With all the severe weather – from the storm that stopped traffic on I-95 for 24 hours to the 24 inches of snow dumped on New England – there’s been a lot of speculation about how EVs would fare if stuck in a snowy traffic jam. The truth is … you’ll be just fine!

Whether you charge at home or at work, with a fast charger or Level 2 charger, most drivers have enough charge to survive being stranded – while running heat – for multiple hours. In fact, when you do the math, EVs fare just as well as ICE vehicles. Depending on the car, in a gas vehicle you may be able to keep your fingers and toes warm for up to 30 hours before your tank is dry. But gas cars heat their cabins with waste heat generated from the engine’s moving parts, which means you’ll need to idle the engine to stay warm. In contrast, EV batteries don’t need to run the engine if you are sitting stranded, just the heat, so the car battery only has to use less than a couple of kilowatt-hours (kWh) of battery power each hour to keep you toasty.

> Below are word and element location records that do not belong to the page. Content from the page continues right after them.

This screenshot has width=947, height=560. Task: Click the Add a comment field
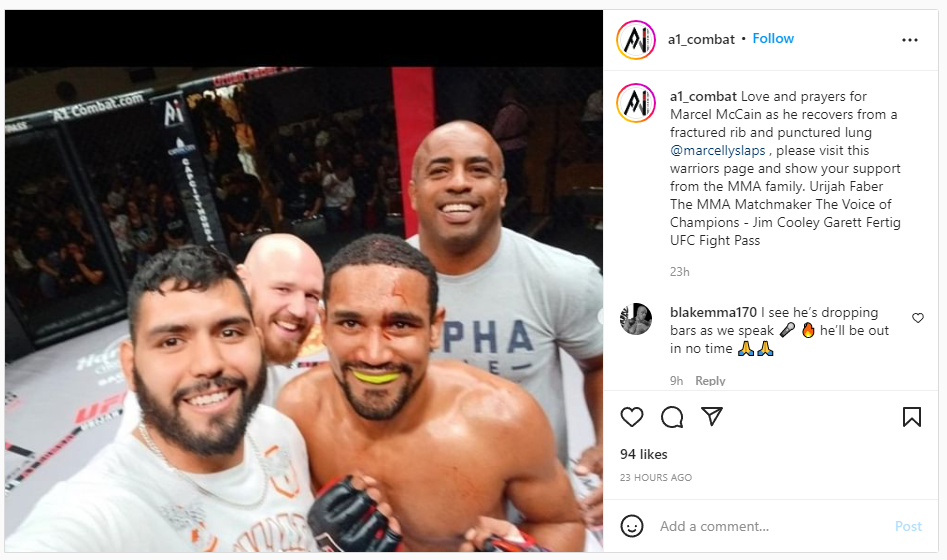click(x=773, y=526)
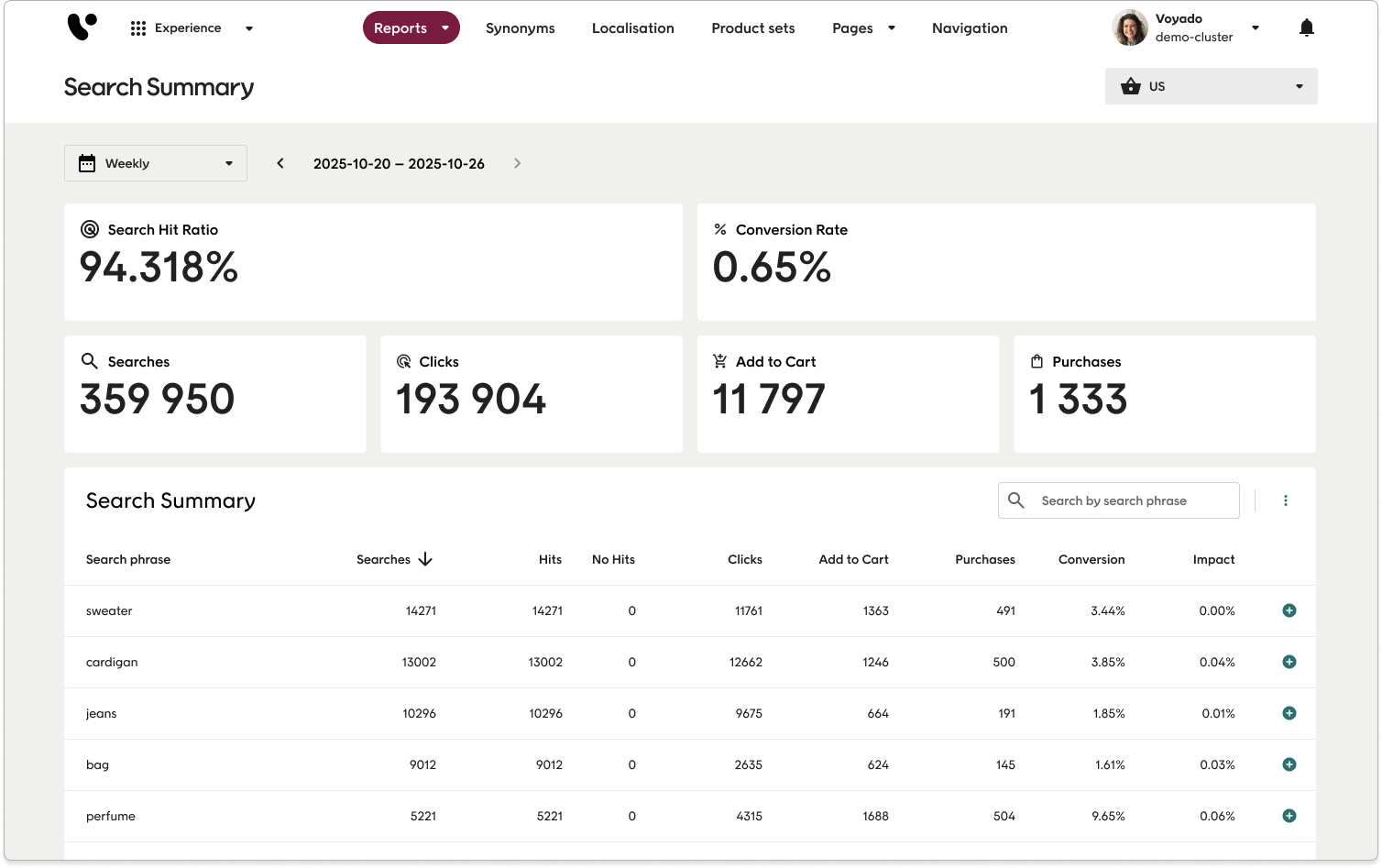This screenshot has width=1382, height=868.
Task: Click the Conversion Rate percent icon
Action: pos(720,229)
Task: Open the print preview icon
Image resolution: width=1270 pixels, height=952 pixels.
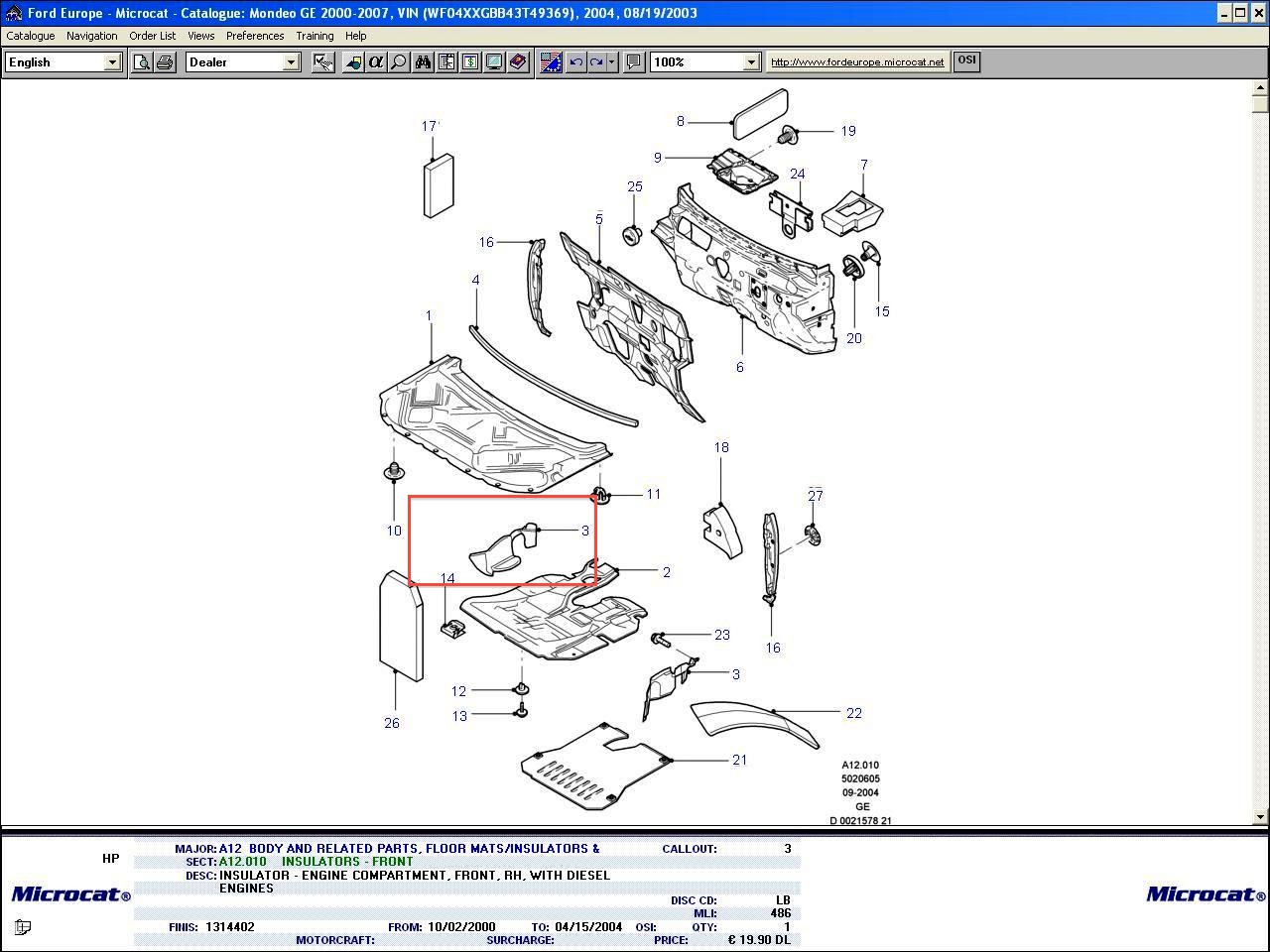Action: click(142, 62)
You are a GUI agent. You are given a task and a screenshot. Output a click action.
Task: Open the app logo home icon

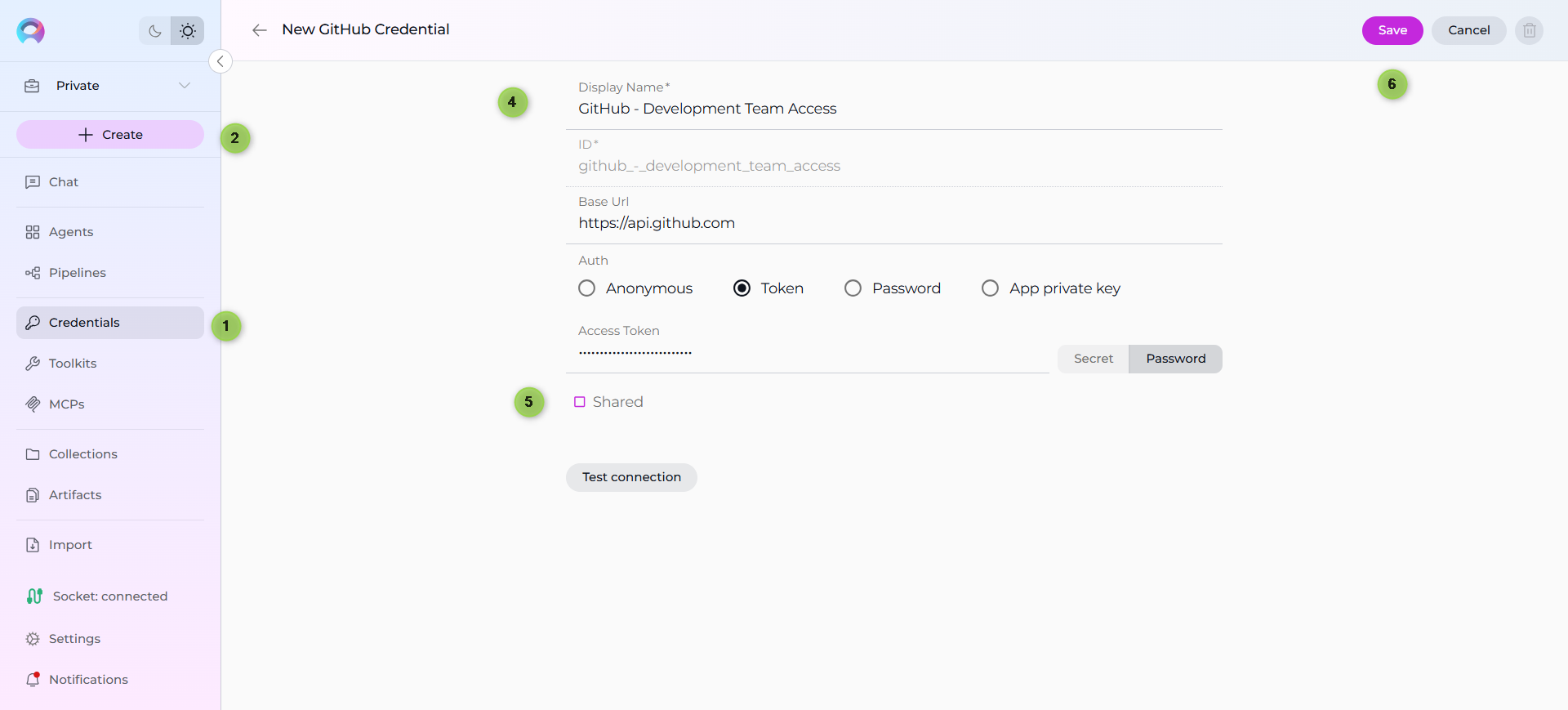click(x=31, y=31)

Want more? An idling experiment in Northern California-based team on a Tesla Model 3 showed that blasting the heat (“hi” mode; car temp above 85 degrees) uses only 6% battery capacity in an hour. Another man slept in his Tesla in below freezing temps to check it out, and over seven and half hours used 10.2 kWh of the total battery. Another test conducted by a Tesla owner in Michigan shows 2.4% battery use per hour to maintain an internal temp of 70 degrees in 20-degree weather. It’s not just true of Teslas: the Chevy Bolt, with 60-66 kWh of battery capacity, uses 2-5 kW per hour with the heat on.

Now, how would EV chargers fare in a snowstorm? Perhaps not so great with those wired chargers, but snowplows have met their match with wireless charging. Wireless charging pads built into the surface of a parking lot, driveway, or curbside can charge through snow and ice.